The XX Factor

The Miseducation of Tiger Woods

I’ve just finished reading the latest Vanity Fair opus on Tiger Woods. The revelations in this one were low-impact, considering how much has already emerged. Writer Mark Seal speaks to four different mistresses including a hostess, a madam, an escort, and a Vegas club girl, and they rehash stories about sexy texts and hotel room rendezvous. What is different about this article is that Seal attempts to deflect some of the blame placed on Tiger. He paints Tiger as a victim of racism (he was tied to a tree as the only black kindergartener at his elementary school- though this anecdote has been hotly disputed ); as a casualty of a philandering, greedy, alcoholic, egotistical father (Earl Woods once said, “Tiger will do more than any other man in history to change the course of humanity”); and finally, as a naif who turned bad because he started running with a fast crowd consisting of Michael Jordan and Charles Barkley.

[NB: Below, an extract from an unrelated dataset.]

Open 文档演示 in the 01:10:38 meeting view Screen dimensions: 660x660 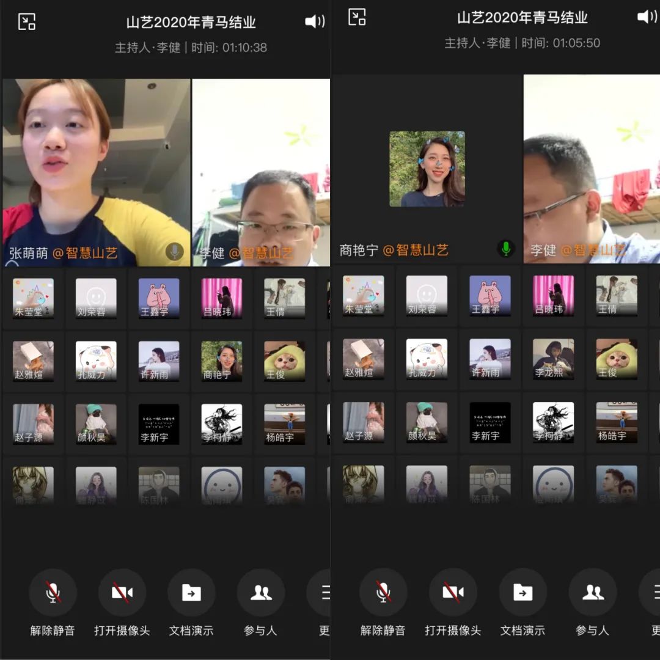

This last explanation for Tiger’s bad behavior is the least satisfying. Seal quotes John Merchant, an African-American attorney who was an adviser of the Woods’ in the ‘90s, who says, “I told [Tiger], ‘Stay away from that son of a bitch [Jordan] because he doesn’t have anything to offer the fucking world in which he lives except playing basketball, which he did yesterday. … Are they [Jordan and Barkley] his black role models? You’ve got to be kidding me.” Then later in the piece, Seal quotes Las Vegas Review-Journal columnist Norm Clarke, who says, “It became a testosterone game: they were surrounded by all these star-banging gold diggers, and Vegas makes you think you can get away with anything. Tiger wanted to show he could play in Jordan and Barkley’s league.”

The implication is that poor young Tiger was blinded by the glamour of the fading basketball stars and their gambling, drinking, carousing ways. If he had not started hanging out with them, he would not have gotten himself into so much trouble. Somehow, I think Tiger would have discovered the joys of gambling, drinking and carousing even without the devil (in the form of a grinning Charles Barkley) sitting on his shoulder.